:: Entries ::
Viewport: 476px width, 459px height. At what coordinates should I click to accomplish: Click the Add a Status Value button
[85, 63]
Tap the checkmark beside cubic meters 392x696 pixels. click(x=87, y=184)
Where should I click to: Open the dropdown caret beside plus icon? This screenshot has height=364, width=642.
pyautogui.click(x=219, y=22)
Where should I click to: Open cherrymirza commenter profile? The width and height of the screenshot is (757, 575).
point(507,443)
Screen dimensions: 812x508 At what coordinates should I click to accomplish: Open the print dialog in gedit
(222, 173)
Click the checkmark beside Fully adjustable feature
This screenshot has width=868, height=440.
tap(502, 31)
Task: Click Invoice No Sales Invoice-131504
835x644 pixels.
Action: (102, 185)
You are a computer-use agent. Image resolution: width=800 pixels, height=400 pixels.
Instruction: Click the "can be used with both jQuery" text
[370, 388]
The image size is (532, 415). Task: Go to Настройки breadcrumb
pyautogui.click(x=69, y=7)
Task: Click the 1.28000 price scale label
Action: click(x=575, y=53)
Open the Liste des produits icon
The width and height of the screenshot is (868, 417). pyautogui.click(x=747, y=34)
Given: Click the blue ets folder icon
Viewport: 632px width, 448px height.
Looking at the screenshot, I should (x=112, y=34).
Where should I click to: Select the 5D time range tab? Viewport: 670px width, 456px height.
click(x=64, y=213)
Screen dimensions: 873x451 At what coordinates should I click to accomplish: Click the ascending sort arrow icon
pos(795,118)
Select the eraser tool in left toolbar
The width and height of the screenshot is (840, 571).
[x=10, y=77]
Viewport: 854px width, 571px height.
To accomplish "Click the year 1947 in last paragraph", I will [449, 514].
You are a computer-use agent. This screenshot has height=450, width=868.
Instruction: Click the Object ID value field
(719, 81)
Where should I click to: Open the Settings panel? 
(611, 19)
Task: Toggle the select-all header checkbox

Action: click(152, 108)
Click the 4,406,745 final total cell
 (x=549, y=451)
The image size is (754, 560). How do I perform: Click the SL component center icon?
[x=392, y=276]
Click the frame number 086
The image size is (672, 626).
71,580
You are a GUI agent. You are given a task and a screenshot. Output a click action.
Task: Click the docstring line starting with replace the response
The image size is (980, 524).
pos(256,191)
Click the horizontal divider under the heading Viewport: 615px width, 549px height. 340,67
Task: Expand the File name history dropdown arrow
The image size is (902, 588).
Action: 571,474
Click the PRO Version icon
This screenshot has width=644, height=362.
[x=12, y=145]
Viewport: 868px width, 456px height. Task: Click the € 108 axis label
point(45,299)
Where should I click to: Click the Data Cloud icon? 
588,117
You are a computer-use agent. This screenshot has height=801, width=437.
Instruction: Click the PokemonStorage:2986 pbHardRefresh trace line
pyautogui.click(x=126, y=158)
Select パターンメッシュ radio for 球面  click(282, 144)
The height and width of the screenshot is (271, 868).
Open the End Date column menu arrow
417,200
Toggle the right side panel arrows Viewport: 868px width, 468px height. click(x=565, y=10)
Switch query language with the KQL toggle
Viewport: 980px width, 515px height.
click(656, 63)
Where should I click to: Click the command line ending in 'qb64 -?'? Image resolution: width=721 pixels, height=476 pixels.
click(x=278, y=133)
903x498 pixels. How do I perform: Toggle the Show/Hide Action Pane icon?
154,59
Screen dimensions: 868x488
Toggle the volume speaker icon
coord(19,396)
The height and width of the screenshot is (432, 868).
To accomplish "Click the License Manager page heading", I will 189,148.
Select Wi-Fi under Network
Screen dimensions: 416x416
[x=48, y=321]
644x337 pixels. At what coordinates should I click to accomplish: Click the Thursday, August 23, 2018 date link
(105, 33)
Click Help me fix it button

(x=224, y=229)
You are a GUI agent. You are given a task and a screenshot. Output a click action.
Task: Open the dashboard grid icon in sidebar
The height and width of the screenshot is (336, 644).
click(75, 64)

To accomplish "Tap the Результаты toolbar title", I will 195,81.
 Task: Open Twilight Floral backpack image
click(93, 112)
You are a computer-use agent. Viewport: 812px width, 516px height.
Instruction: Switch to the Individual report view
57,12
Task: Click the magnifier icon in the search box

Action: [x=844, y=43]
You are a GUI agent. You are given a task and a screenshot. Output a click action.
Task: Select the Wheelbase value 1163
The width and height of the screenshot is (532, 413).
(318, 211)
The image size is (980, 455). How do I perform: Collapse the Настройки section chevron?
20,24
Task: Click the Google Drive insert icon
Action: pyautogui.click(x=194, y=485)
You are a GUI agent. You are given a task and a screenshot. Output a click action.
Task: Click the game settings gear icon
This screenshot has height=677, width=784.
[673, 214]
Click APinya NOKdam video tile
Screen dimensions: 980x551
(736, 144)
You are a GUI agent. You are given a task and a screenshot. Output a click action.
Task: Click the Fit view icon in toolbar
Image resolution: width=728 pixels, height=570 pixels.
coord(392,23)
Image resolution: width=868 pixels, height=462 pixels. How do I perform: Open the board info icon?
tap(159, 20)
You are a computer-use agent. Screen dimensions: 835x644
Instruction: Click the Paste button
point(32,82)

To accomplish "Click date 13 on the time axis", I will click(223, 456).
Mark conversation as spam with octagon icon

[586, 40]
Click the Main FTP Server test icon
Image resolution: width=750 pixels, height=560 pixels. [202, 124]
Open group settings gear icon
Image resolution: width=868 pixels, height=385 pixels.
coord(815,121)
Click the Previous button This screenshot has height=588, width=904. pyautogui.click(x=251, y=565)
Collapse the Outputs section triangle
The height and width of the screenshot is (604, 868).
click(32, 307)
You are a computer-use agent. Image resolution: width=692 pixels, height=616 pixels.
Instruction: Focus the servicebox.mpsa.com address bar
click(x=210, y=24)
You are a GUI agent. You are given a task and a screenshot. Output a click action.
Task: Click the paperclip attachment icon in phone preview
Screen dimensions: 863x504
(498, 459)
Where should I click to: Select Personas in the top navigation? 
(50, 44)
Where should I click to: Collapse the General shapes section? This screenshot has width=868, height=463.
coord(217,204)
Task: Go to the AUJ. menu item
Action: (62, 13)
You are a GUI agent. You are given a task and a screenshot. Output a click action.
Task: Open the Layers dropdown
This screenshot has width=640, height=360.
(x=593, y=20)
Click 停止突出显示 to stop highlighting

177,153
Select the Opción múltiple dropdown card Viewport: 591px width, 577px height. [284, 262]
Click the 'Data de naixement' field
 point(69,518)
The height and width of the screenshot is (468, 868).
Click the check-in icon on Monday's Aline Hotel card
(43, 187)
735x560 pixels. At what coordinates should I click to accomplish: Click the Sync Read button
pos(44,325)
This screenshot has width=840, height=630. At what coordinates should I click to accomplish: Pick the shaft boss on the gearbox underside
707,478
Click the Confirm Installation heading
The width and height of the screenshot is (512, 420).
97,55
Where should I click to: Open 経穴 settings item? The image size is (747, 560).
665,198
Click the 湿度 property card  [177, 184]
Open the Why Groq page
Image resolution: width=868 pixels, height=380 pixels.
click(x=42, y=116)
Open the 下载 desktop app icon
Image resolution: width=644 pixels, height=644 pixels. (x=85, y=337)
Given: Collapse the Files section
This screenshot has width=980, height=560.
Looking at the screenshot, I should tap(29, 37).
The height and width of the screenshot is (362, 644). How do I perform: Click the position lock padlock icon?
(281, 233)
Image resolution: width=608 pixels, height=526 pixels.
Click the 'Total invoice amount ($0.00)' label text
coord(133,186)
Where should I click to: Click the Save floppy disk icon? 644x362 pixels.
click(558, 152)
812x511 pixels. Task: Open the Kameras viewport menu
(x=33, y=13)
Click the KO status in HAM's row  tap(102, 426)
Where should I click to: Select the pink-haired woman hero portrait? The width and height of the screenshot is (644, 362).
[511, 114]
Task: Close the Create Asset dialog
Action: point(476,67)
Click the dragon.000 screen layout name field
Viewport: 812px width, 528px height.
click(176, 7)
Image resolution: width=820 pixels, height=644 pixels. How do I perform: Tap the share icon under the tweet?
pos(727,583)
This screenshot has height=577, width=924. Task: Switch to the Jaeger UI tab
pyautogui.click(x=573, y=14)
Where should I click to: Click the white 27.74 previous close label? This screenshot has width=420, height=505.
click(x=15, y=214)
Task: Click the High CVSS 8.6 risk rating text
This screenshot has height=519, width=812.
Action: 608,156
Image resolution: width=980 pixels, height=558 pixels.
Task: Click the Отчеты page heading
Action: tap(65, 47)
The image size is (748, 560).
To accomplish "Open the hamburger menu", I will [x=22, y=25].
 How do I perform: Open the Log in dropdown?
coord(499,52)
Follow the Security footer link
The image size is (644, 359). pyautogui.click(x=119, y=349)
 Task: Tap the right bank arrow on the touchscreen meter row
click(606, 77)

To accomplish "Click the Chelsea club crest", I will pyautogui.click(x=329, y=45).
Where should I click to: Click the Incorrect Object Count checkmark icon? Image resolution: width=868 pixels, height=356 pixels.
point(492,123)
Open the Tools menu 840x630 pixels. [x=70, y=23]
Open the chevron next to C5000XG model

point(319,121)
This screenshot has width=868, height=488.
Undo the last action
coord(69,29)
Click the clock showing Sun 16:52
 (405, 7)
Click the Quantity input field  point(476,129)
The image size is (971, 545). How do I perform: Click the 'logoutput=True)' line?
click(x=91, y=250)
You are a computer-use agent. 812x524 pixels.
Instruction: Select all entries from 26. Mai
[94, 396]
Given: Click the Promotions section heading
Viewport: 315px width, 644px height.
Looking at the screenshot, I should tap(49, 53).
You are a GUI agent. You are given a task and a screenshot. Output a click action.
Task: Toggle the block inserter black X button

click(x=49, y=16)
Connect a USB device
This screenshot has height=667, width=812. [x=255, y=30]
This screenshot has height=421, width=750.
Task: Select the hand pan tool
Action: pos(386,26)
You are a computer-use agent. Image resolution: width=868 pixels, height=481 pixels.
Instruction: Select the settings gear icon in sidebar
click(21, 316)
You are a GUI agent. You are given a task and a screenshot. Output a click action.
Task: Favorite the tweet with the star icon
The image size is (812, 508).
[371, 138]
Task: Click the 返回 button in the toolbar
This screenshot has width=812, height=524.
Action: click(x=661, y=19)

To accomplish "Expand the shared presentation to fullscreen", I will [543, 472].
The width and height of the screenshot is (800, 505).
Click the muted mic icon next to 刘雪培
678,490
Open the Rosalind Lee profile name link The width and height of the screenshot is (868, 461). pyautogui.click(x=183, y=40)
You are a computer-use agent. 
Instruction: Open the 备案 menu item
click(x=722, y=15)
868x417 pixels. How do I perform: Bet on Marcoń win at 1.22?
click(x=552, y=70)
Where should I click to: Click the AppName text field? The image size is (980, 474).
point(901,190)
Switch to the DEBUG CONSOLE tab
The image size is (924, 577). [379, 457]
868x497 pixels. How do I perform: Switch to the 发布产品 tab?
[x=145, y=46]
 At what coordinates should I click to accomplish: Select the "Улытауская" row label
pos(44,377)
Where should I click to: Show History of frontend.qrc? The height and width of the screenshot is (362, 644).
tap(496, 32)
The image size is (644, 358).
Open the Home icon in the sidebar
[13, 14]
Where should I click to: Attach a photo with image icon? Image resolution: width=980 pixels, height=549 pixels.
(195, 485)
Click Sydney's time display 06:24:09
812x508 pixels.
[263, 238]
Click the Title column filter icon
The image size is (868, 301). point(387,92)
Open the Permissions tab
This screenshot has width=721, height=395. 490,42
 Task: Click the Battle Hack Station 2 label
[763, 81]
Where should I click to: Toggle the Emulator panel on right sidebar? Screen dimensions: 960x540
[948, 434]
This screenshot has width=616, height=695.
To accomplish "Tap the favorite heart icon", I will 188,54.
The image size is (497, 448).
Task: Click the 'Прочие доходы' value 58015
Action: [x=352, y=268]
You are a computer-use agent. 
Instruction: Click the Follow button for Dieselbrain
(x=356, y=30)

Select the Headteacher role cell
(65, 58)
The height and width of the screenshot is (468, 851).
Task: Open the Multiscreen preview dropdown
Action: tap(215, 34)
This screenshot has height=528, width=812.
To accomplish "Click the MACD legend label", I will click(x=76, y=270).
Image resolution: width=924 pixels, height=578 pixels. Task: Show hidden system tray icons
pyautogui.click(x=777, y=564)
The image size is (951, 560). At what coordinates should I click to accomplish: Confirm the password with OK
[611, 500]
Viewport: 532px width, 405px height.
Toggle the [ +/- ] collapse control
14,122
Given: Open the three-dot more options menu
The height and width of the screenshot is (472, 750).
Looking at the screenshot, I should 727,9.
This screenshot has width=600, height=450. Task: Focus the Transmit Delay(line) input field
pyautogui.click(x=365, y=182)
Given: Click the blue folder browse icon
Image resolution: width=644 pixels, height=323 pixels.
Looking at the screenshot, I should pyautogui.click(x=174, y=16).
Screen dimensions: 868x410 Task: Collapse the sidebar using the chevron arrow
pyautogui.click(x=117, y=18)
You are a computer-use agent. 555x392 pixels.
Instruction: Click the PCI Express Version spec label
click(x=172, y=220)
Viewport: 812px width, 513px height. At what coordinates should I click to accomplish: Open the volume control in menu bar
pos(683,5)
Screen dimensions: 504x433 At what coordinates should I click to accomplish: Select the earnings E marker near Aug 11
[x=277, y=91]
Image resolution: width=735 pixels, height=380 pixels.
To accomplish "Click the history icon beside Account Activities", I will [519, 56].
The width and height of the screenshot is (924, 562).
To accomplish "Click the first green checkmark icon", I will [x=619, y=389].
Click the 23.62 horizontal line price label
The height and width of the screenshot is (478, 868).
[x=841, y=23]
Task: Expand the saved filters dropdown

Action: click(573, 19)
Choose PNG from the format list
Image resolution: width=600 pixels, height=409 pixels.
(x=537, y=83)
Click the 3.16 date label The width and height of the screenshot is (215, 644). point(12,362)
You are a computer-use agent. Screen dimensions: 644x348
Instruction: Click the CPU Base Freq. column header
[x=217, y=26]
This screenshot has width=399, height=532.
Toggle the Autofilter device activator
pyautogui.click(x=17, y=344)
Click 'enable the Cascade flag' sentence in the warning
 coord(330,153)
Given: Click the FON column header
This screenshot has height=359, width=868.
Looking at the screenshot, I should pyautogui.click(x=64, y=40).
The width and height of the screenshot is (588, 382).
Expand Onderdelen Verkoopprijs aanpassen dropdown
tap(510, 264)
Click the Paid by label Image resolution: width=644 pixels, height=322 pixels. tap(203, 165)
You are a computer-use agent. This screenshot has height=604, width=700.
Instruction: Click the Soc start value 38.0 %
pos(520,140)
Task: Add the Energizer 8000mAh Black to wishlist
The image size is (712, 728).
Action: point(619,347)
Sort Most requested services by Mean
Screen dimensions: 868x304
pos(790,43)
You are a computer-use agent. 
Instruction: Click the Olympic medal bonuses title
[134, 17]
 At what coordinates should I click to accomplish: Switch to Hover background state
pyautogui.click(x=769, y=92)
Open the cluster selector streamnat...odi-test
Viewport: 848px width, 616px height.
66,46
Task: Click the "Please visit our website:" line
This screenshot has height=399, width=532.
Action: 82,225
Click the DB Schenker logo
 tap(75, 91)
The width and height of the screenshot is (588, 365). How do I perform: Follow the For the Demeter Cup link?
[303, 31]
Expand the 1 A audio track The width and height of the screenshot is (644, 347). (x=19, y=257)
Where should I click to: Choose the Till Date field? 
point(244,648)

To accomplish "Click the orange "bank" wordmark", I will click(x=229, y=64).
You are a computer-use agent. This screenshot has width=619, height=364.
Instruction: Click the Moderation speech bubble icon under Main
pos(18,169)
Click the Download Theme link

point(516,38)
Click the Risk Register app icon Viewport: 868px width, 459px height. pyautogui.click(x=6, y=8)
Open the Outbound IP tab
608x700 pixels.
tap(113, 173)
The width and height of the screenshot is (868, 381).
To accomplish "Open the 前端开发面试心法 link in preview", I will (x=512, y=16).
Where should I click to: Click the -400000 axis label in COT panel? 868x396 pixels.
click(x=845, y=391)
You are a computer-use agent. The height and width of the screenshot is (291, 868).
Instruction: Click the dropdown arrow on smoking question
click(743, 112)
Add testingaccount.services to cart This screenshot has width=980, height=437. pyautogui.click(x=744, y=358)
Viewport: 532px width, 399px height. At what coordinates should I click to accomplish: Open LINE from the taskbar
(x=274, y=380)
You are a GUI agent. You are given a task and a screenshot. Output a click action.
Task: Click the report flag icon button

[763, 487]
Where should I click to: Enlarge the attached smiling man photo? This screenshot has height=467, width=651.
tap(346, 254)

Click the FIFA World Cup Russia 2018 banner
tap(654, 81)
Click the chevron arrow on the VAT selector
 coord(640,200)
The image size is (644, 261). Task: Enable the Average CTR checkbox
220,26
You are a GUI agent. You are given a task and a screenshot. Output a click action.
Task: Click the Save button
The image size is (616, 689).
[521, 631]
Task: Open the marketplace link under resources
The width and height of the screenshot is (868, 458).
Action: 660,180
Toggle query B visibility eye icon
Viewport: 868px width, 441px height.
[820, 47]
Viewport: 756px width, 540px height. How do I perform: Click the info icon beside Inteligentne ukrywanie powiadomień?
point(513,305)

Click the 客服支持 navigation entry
:::
**The task:** Copy the lines of data above word for word, beginning at the line that contains "The image size is (951, 560)." and ending after the line that contains "Looking at the screenshot, I should 727,9.".

**Expected answer:**
The image size is (951, 560). At what coordinates should I click to accomplish: Confirm the password with OK
[611, 500]
Viewport: 532px width, 405px height.
Toggle the [ +/- ] collapse control
14,122
Given: Open the three-dot more options menu
The height and width of the screenshot is (472, 750).
Looking at the screenshot, I should 727,9.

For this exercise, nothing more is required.